Since MV-MR has been shown to be more robust than MR, in particular in estimating causal effects of LDL and HDL on CAD [54], we also applied bi-directional MV-MR and MV-CD-Egger to infer the causal direction between LDL (or HDL) and CAD while adjusting for HDL (or LDL) as a potential confounder.
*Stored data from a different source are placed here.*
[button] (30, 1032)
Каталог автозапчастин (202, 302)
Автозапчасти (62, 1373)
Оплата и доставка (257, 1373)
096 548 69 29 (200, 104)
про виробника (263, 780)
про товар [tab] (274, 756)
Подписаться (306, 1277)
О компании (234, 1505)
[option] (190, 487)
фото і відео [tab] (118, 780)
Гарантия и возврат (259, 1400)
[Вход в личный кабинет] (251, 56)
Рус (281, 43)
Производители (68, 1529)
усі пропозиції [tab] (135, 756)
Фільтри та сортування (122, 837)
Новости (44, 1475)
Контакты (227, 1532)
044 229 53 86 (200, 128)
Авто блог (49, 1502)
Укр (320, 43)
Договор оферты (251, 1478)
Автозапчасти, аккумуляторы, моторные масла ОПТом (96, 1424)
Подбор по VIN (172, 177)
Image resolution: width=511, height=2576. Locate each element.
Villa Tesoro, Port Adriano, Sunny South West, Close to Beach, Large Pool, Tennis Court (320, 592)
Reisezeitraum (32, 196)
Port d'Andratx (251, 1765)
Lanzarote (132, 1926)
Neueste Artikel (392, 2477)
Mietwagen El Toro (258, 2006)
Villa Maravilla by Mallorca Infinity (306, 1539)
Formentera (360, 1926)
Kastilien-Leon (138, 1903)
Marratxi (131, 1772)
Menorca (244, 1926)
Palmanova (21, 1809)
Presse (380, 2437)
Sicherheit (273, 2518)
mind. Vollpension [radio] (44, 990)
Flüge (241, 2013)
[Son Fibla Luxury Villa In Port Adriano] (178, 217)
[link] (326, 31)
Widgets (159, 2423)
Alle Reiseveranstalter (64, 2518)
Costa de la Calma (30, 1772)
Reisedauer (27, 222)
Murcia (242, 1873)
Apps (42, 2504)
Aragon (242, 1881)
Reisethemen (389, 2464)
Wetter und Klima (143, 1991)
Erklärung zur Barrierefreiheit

As shown in S5 Text, our proposed MV-CD-Egger concluded with the causal direction from LDL to CAD, but no causal relationship between HDL and CAD. In contrast, both MV-MR-IVW and MV-MR-Egger concluded with LDL and HDL causal to CAD; in addition, MV-MR-Egger also identified a significant causal effect of CAD on LDL.

Main simulation results

Estimation of KYX: CD-Ratio performed well with no pleiotropy while CD-Egger and CD-GLS always performed well

First we show the simulation results in terms of estimating KYX by CD-Ratio, CD-Egger and CD-GLS. For each simulation set-up and each method, we show the mean and standard deviation (sd) of its estimates of KYX from 500 simulated datasets, which are compared to the true value of KYX and the mean standard error (se) respectively; we would like them to be as close as possible. From Table 5, we can see that CD-Egger and CD-GLS always gave almost unbiased estimates (with good SE estimates too) in all situations, suggesting their correct (and similar) inference on the causal direction. In contrast, while the CD-Ratio estimator was almost unbiased in the absence of pleiotropy, it became more and more biased as the mean pleiotropic effect (i.e. μα) increased. We obtained similar results and reached the same conclusion from many other simulation set-ups as shown in S6 Text.

Table 5. Simulation results for estimating KYX.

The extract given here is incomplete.